‘Vamos a huir de las llamadas realidades que no son sino humo, polvo y
ceniza, yendo a buscar el ensueño donde quiera que podamos encontrarle’.
[Mario Roso de Luna]
De ensueño, si bien breve que la
dicha es efímera y los sueños al fin y al cabo sueños son, como decía nuestro
inmortal Calderón, se podría calificar una visita a esa arquitectura mágica,
viva y funcional que define la obra y el pensamiento de una de las mentes más
brillantes y lúcidas de la Historia: la del genial arquitecto catalán, Don Antoni
Gaudí i Cornet.
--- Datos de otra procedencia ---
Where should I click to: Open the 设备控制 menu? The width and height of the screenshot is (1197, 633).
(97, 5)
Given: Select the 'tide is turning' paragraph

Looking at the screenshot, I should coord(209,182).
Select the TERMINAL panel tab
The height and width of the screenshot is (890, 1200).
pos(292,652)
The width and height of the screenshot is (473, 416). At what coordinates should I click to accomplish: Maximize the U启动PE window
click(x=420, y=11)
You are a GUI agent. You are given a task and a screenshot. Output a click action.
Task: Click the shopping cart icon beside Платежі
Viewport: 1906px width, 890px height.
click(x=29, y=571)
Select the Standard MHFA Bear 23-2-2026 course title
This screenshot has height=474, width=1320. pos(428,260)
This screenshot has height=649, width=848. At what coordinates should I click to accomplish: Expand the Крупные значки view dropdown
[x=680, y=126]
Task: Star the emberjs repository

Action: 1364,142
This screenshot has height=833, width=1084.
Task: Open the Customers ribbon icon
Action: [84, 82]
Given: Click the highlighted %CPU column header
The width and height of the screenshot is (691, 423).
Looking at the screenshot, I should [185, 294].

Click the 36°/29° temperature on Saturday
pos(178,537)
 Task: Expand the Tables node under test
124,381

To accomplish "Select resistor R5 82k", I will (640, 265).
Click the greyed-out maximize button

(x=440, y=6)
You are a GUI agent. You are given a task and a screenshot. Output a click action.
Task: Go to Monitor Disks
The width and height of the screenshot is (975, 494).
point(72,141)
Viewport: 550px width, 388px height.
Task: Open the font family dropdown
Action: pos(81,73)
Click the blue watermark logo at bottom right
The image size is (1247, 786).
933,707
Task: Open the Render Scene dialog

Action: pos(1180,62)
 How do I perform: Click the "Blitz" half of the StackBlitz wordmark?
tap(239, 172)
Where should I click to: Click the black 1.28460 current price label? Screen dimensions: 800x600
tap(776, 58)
Posiblemente, tanto éste como Mario Roso de Luna
–evidentemente, cada uno en su respectivo ámbito de influencia-, entendieran el
ensueño –y por el momento, dejaremos a un lado a Castaneda y sus enseñanzas de Don Juan-, como esa hermosa crisálida
que permanece oculta dentro de su caparazón, ajena por completo a ese otro
espejismo –recurriendo a la filosofía budista- que, considerado como realidad,
no dejaría de ser, después de todo, similar al mito de la caverna de Platón, una mera manifestación de Maya o Mundo de la Ilusión. Es por eso,
que situado frente a ella, difícil resulta no dejarse llevar por la certera
sensación, de que la Casa Batlló o Casa de los Huesos –como la llamaban sus
contemporáneos-, sea un ejemplo de esa crisálida a la que se hacía referencia, y
que de igual manera que las parábolas que después de todo no dejan de ser
mensajes subliminales que subyacen en lo más recóndito de los tradicionales
cuentos de hadas, custodia una formidable belleza dormida. Una belleza que
yace, sueña y hasta quizás tenga cierto parecido con ese fatigado melancólico con largas horas taciturnas, -como
definía Apollinaire al diablo, tal y como lo concebían también los escritores
románticos-, que languidece a merced del Dragón
Encantat que, paradójicamente, puede parecer el Passeig de Gràcia donde se ubica. Un dragón –entiéndase desde un
punto de vista meramente ensoñador-, cuyas imaginarias escamas llevan nombres griálicos de abundancia –Armani, Löewe, Louis Vouitton, Bulgari o Burberry- y más adelante, a la altura de la Plaza de Catalunya y de
sus temibles fauces, el tesoro: la Borsa
de Barcelona.
Tal vez no sea casualidad, tampoco, que la adición de su número -43- dé como resultado el dígito mágico por excelencia: el 7. Un número que ha marcado los destinos del hombre desde que éste descubrió la sagrada liturgia de contar, haciendo cazoletas en las paredes de las cuevas. Orgánica por excelencia, la Casa Batlló es un Golem artificial que mira con nostalgia hacia el Barrio Gótico y la Sagrada Familia, tal vez preguntándose dónde está ese Creador que dotó al barro de vida, utilizando materiales como la piedra arenisca de Montjuic; el trencadís que obtenía de los desechos de cristales de colores de la vidriera Pelegrí; la cerámica vidriada, realizada con forma de escamas en los Talleres Sebastiá Ribó, los cuales conjuntados en cabeza, torso y extremidades recordaban el oleaje del Mar Mediterráneo o las sinuosas, inigualables formas de la montaña sagrada de Montserrat.